Deux semaines après l’annonce par le président Bush de la fin « victorieuse » des grandes opérations militaires en Irak, l’évaluation faite par Lyndon LaRouche en mars, avant le début de la guerre, se confirme parfaitement. LaRouche avait prédit que les véritables problèmes en Irak, et au-delà, ne feraient que commencer dès la fin des combats militaires.

  • L’un des buts principaux affichés de cette guerre était « d’asséner un coup décisif » au terrorisme d’Al-Qaïda, lié, selon l’administration Bush, au régime de Saddam Hussein. Or, depuis la fin de la guerre, une nouvelle vague de terrorisme a éclaté en Arabie saoudite, en Russie, au Maroc et en Israël.
  • Jusqu’à présent, malgré les recherches les plus intenses, on n’a trouvé aucune « arme de destruction massive », dont l’existence était pourtant « indiscutable » avant la guerre. (Tout aussi étrange est la mystérieuse disparition, semble-t-il, de Saddam Hussein...)
  • Le régime d’occupation anglo-américain en Irak ne fonctionne pas. La situation sur le terrain est chaotique : la criminalité s’étend et les services publics essentiels, comme la distribution de nourriture, l’approvisionnement en eau, la santé, le ramassage des ordures, sont toujours désorganisés.

Soit le régime d’occupation est incapable, soit il ne veut pas améliorer la situation. Il existe certes des spécialistes militaires et civils américains qui pourraient mener à bien la reconstruction, mais nombre d’entre eux se sont montrés sceptiques concernant la guerre. Les faucons du Pentagone et à la Maison Blanche préfèrent donc des personnes « idéologiquement fiables », bien qu’inefficaces et davantage intéressées par le contrôle de l’industrie pétrolière - comme source de financement de la guerre et des coûts d’occupation.
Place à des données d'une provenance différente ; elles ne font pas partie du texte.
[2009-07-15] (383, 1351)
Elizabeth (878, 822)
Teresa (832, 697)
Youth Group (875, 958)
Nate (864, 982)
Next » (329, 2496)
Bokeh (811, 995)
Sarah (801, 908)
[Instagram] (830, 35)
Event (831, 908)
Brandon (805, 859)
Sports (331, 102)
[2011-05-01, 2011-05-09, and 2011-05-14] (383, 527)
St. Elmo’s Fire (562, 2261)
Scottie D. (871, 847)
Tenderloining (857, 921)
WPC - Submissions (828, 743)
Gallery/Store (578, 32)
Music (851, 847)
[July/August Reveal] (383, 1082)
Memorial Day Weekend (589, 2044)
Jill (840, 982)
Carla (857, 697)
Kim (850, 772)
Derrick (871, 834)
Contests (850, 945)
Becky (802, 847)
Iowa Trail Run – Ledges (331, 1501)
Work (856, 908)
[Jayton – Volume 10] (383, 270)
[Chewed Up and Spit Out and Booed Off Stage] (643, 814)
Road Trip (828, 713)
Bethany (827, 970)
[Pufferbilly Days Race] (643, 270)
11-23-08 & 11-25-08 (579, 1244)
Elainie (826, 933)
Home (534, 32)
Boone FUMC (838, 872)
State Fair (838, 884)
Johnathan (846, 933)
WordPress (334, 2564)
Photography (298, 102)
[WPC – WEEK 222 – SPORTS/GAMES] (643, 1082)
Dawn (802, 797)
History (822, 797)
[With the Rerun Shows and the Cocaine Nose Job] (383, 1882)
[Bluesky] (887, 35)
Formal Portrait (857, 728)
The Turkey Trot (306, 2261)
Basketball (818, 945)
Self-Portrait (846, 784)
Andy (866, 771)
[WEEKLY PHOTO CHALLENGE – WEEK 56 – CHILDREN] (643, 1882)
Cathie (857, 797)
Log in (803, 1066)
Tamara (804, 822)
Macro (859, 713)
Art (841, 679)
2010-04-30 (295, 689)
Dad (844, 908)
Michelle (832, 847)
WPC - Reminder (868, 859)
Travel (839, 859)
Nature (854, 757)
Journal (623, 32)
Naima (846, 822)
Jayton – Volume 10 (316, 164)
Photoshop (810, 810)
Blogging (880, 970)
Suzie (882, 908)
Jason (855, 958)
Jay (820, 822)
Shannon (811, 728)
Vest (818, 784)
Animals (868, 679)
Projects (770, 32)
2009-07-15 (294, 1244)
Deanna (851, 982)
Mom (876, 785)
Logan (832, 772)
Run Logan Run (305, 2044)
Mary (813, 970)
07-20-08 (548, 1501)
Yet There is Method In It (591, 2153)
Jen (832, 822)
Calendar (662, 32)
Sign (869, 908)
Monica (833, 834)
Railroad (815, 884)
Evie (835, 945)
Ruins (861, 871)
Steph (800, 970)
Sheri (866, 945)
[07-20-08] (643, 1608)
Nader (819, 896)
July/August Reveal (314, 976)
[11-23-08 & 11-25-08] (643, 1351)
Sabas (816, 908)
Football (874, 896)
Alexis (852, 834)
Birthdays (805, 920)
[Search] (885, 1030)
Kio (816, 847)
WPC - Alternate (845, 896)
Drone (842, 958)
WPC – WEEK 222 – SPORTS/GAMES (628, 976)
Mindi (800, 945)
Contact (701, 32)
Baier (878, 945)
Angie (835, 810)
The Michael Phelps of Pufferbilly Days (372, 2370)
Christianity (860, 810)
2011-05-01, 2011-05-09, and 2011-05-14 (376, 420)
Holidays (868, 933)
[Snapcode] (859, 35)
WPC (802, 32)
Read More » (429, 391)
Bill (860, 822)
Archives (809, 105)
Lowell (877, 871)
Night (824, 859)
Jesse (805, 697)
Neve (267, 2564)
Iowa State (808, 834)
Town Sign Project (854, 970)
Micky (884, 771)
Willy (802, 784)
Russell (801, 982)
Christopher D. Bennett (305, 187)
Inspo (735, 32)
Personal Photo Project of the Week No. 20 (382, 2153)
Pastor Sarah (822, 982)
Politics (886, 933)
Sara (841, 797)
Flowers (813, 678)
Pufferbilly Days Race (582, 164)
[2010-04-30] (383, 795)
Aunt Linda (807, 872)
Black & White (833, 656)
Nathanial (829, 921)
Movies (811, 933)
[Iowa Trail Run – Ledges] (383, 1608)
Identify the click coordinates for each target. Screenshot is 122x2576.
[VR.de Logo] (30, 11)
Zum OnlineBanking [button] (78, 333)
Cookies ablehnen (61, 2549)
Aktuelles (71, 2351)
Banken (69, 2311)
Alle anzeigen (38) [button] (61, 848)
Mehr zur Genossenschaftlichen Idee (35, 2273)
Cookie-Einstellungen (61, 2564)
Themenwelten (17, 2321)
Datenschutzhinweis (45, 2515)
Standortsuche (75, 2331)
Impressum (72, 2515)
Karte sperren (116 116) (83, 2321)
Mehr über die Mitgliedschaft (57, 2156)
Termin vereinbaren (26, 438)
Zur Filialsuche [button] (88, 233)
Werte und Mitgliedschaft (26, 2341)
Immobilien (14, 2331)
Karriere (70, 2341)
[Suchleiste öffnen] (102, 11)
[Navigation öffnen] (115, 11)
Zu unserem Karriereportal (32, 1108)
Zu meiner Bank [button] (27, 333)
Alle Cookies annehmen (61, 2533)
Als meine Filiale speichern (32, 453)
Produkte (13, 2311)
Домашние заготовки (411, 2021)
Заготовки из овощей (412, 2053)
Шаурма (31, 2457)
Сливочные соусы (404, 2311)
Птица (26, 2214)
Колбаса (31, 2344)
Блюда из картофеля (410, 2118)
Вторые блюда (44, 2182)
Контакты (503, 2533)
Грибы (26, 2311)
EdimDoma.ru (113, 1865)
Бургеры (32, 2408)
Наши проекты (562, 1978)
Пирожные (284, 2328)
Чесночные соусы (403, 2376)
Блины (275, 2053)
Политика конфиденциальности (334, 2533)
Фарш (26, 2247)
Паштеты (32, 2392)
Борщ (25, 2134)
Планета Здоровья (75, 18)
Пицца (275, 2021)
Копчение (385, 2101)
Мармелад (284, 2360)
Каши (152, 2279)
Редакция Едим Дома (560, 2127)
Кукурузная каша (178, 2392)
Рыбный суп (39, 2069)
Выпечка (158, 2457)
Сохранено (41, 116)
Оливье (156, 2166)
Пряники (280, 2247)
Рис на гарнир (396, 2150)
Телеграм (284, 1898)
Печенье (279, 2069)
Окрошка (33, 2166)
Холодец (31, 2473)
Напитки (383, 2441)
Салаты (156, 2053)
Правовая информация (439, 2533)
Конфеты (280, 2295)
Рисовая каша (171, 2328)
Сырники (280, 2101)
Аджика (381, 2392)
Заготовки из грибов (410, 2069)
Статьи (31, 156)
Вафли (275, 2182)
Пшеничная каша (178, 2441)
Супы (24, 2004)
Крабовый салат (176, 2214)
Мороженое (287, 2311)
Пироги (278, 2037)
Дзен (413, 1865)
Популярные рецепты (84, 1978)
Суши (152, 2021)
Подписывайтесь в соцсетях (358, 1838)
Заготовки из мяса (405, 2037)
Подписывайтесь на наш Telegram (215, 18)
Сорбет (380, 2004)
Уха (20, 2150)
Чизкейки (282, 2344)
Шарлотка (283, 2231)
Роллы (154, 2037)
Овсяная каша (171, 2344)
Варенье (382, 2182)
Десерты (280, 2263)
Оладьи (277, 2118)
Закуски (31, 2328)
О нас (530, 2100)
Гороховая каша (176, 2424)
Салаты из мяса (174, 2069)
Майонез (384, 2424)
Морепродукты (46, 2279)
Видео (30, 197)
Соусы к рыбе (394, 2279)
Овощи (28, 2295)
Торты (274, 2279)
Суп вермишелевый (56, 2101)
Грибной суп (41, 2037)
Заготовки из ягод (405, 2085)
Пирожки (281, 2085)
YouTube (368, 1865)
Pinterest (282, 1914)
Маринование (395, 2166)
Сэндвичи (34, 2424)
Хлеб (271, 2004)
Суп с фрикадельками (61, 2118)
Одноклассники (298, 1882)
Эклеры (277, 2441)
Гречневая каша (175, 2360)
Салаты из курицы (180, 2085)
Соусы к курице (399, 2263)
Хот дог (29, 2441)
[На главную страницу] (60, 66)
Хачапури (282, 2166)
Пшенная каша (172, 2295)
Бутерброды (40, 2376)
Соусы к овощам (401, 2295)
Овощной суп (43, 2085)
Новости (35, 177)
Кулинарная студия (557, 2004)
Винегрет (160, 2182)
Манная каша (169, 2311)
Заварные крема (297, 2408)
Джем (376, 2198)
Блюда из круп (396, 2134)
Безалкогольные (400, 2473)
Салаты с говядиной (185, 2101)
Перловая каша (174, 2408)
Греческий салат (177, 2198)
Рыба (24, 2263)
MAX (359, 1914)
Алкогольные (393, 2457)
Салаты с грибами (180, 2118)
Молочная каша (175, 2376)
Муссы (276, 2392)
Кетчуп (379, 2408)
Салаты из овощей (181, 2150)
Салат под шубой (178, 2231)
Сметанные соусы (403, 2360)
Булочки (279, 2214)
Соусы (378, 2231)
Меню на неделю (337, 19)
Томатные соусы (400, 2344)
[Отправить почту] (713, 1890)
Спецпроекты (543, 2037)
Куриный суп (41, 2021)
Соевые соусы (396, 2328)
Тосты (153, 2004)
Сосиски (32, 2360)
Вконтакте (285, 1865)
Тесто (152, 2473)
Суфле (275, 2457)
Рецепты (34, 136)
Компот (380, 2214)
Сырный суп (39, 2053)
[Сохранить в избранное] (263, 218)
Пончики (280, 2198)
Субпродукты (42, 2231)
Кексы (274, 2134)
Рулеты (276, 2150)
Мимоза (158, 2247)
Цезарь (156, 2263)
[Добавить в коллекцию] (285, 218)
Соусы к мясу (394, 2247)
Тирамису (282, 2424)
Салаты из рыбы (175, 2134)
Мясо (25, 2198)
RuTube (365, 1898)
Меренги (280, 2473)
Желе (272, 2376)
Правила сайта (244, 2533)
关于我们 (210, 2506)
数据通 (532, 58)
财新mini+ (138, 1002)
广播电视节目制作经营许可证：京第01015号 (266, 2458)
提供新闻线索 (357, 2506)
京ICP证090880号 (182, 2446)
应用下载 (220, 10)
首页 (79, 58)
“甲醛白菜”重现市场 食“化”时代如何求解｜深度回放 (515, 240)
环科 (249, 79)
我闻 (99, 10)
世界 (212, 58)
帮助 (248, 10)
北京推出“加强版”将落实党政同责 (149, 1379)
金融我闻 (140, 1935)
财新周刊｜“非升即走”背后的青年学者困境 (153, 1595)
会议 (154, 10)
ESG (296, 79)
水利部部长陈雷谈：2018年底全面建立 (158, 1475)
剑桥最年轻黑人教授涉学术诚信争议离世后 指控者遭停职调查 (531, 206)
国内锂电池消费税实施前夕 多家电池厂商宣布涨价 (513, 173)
Cette incompétence est si flagrante que l’on commence à assister à certains changements de personnel, à commencer par le général « Cocktail Bar » Jay Garner, remplacé par Paul Bremer.

Ce dernier, s’il vient du département d’Etat, n’en est pas moins proche de Rumsfeld et de Paul Wolfowitz. En tant qu’« ambassadeur sans portefeuille du contre-terrorisme » dans les années 80, Bremer a co-présidé le sous-groupe d’opérations au Conseil national de sécurité en compagnie d’Oliver North. Au cours de cette période, Bremer ne faisait aucun mystère de sa haine personnelle envers LaRouche. En 1989, Bremer commença à travailler pour Kissinger Associates. A l’automne 2001, il devint président du groupe de travail sur la Homeland Security, de la Heritage Foundation néo-conservatrice.